What you are asked to do: In the material below, the lines to reproduce exactly are the one containing "Task: Click the 'Call Show()' statement" and all lines after it through the last.

Dataset extract:
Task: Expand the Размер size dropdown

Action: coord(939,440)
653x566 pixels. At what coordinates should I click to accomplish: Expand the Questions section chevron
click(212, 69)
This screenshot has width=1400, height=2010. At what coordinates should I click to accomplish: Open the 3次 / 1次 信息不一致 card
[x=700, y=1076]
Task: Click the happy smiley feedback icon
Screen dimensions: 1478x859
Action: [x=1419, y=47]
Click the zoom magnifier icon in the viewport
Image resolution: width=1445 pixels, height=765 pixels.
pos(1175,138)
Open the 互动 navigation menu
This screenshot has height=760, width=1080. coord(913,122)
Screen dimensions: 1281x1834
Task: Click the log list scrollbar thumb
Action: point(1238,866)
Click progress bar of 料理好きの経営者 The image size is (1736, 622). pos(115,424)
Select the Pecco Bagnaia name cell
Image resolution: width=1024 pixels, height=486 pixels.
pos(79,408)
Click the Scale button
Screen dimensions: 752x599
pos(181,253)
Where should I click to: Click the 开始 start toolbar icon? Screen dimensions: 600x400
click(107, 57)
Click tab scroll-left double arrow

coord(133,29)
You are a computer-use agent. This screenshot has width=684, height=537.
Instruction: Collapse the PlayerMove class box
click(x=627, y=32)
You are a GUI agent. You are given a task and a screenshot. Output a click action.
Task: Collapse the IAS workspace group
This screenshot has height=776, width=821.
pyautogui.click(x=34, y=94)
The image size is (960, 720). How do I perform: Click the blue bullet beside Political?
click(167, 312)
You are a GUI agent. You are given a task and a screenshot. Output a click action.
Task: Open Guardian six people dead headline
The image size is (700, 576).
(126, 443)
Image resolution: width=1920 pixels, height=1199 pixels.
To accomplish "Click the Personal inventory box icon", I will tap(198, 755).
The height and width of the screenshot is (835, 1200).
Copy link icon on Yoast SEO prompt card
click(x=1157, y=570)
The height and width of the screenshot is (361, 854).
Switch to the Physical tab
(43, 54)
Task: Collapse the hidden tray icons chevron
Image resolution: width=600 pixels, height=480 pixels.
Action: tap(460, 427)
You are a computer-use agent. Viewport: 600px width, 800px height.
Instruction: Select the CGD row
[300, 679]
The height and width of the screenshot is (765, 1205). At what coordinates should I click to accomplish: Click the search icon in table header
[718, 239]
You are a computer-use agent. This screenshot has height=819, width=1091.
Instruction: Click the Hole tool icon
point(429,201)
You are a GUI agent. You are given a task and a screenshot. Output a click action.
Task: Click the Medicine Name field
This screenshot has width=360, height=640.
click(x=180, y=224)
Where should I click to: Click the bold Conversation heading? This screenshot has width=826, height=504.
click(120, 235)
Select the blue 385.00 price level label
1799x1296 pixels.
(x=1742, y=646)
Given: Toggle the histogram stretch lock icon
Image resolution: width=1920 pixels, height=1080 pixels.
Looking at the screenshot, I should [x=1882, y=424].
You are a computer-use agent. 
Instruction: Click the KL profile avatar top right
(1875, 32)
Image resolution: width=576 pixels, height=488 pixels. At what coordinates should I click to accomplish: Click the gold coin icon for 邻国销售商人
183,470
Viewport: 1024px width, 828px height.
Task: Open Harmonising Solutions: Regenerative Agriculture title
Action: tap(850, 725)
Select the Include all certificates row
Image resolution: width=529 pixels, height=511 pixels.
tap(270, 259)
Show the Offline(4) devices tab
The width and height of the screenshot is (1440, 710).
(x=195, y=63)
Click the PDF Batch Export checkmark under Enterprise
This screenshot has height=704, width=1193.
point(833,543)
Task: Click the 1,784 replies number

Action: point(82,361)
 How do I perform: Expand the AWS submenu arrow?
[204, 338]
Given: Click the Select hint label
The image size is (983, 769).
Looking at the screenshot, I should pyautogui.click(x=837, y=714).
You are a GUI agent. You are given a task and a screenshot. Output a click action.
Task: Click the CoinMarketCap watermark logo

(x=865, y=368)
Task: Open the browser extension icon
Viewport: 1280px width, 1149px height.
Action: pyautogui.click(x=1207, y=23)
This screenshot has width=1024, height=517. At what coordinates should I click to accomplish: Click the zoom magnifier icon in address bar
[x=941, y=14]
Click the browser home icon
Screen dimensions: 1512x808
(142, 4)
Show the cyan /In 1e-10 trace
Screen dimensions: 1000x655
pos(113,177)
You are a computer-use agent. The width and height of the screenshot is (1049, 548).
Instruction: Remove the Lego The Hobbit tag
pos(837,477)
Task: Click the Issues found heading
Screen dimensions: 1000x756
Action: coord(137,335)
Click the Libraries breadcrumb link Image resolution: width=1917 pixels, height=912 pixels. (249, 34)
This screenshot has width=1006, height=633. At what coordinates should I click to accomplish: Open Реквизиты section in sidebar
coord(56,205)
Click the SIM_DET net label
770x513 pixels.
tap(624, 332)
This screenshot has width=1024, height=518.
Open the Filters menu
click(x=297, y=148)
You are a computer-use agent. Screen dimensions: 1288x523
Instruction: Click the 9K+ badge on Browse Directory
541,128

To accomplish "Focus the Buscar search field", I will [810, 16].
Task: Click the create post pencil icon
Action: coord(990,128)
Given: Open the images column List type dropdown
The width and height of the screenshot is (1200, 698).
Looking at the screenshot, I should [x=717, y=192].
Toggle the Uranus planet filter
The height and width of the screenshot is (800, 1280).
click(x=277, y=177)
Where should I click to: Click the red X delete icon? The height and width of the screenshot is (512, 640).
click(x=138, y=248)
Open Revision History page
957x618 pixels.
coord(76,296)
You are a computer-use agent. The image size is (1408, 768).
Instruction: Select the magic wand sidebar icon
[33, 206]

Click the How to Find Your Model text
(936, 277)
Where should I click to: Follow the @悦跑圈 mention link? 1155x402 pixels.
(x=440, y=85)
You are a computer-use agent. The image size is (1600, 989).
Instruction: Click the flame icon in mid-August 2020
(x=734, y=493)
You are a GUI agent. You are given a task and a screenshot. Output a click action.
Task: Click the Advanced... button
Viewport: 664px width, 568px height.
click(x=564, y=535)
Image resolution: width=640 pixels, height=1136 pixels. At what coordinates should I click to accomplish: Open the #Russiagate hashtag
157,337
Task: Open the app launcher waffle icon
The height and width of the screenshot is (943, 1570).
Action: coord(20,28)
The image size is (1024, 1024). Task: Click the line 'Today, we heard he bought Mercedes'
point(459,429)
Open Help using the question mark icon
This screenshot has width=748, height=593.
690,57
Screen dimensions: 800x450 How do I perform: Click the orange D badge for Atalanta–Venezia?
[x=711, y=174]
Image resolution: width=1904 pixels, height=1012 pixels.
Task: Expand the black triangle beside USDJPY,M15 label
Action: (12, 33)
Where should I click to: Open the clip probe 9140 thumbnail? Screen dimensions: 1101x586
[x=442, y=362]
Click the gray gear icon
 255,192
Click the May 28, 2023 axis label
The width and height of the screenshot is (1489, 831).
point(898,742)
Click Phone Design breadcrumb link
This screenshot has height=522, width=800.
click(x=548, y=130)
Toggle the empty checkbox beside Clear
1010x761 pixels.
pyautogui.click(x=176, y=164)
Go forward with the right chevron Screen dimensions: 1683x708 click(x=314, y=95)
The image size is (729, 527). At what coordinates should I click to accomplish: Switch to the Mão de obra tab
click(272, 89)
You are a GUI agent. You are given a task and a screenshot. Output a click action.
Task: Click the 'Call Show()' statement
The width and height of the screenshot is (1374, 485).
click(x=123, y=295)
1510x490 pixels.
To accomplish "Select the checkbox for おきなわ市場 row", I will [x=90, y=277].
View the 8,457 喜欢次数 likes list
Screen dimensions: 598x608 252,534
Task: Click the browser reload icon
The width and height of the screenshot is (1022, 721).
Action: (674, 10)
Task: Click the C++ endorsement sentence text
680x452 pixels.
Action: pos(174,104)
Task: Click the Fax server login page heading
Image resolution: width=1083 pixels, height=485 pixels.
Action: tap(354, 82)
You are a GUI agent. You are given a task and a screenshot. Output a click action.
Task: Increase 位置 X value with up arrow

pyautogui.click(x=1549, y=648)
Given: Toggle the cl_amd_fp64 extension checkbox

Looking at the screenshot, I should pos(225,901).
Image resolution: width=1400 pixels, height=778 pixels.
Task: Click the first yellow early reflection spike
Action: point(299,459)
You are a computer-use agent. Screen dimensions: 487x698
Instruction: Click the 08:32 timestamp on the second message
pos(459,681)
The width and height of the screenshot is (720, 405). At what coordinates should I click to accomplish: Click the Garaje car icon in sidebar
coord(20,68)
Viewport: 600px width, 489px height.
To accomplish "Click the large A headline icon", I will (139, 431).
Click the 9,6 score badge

Answer box:
Task: Click the 'Call Show()' statement
The width and height of the screenshot is (1374, 485).
click(x=123, y=295)
1510x490 pixels.
To accomplish "Select the checkbox for おきなわ市場 row", I will [x=90, y=277].
View the 8,457 喜欢次数 likes list
Screen dimensions: 598x608 252,534
Task: Click the browser reload icon
The width and height of the screenshot is (1022, 721).
Action: (674, 10)
Task: Click the C++ endorsement sentence text
680x452 pixels.
Action: pos(174,104)
Task: Click the Fax server login page heading
Image resolution: width=1083 pixels, height=485 pixels.
Action: tap(354, 82)
You are a GUI agent. You are given a task and a screenshot. Output a click action.
Task: Increase 位置 X value with up arrow

pyautogui.click(x=1549, y=648)
Given: Toggle the cl_amd_fp64 extension checkbox

Looking at the screenshot, I should pos(225,901).
Image resolution: width=1400 pixels, height=778 pixels.
Task: Click the first yellow early reflection spike
Action: point(299,459)
You are a computer-use agent. Screen dimensions: 487x698
Instruction: Click the 08:32 timestamp on the second message
pos(459,681)
The width and height of the screenshot is (720, 405). At what coordinates should I click to accomplish: Click the Garaje car icon in sidebar
coord(20,68)
Viewport: 600px width, 489px height.
To accomplish "Click the large A headline icon", I will (139, 431).
Click the 9,6 score badge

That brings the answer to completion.